- [Desafio 1]
Com base no texto sobre o filme O Edifício Yacoubian, explique por que se afirma que o filme já mostra talento na abertura.

- [Documento]
______

O Edifício Yacoubian / Omaret yakobean


Nota: ★★★½

Anotação em 2008: Eis aí um grande filme. E um filme egípcio – não me lembro de ter visto outro filme produzido lá. E é um filme que em tudo parece vir de uma cinematografia madura, sólida.

Tudo é bem feito, bem realizado – câmara (nota-se que o diretor domina perfeitamente o uso da câmara desde bem o início), fotografia, montagem (alternam-se tomadas longas, em momentos em que elas são mais expressivas, com tomadas bem curtas, rápidas, nas cenas de ação dos terroristas, por exemplo), música (extraordinária, absolutamente extraordinária); elenco homogeneamente competente, bem dirigido.

O diretor Marwan Hamed, que, segundo o IMDB, havia feito apenas um filme antes deste aqui, em 2001, parte de um belo prédio de apartamentos desenhado no estilo europeu por um arquiteto italiano e construído nos anos 30 no centro do Cairo por um armênio, o Yacoubian que dá o nome do edifício e do filme, para traçar um vasto, amplo, ambicioso painel da sociedade egípcia de hoje. Através das histórias de uma dezena de personagens muito bem construídos, o filme fala de corrupção, ganância, religião, desigualdade social, preconceito, classismo, opressão das mulheres numa sociedade machista, luxúria, homossexualismo, fanatismo islâmico. Um assombro.

Já na abertura o filme mostra talento: a história do Edifício Yacoubian, um pouco o reflexo da própria história do Egito ao longo de mais de sete décadas, é contada no meio dos letreiros iniciais por um locutor sobre imagens primeiro em preto-e-branco, depois em cores, como se fosse um daqueles cinejornais da primeira metade do século XX. Sabemos então, antes mesmo do início da ação, que os quartinhos no teto do prédio, antes usados como despensa pelas famílias riquíssimas que possuíam os apartamentos, hoje formam uma pequena favela. “O telhado virou ‘coelhário’, com uma família em cada ‘gaiola’. O edifício tinha mudado, todo o país tinha mudado.”

Os personagens a que seremos apresentados em seguida vivem tanto nos antigos, amplos, ricos apartamentos, agora um tanto decadentes, quanto na favela no último andar.

______

- [Entradas fornecidas]
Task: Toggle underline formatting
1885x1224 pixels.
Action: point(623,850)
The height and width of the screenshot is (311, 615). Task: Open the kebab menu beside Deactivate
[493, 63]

______

- [Desafio 2]
Formate as linhas do Bloco 1 como tabela Markdown, com as colunas Nº e Linha. Numere cada linha e omita as que estiverem em branco.

- [Resultado do exercício 1]
Já em meio aos letreiros iniciais, um locutor conta a história do Edifício Yacoubian, que reflete em parte a própria história do Egito ao longo de mais de sete décadas. A narração acompanha imagens primeiro em preto-e-branco e depois em cores, como nos cinejornais da primeira metade do século XX.

- [Resultado do exercício 2]
| Nº | Linha |
|---|---|
| 1 | Task: Toggle underline formatting |
| 2 | 1885x1224 pixels. |
| 3 | Action: point(623,850) |
| 4 | The height and width of the screenshot is (311, 615). Task: Open the kebab menu beside Deactivate |
| 5 | [493, 63] |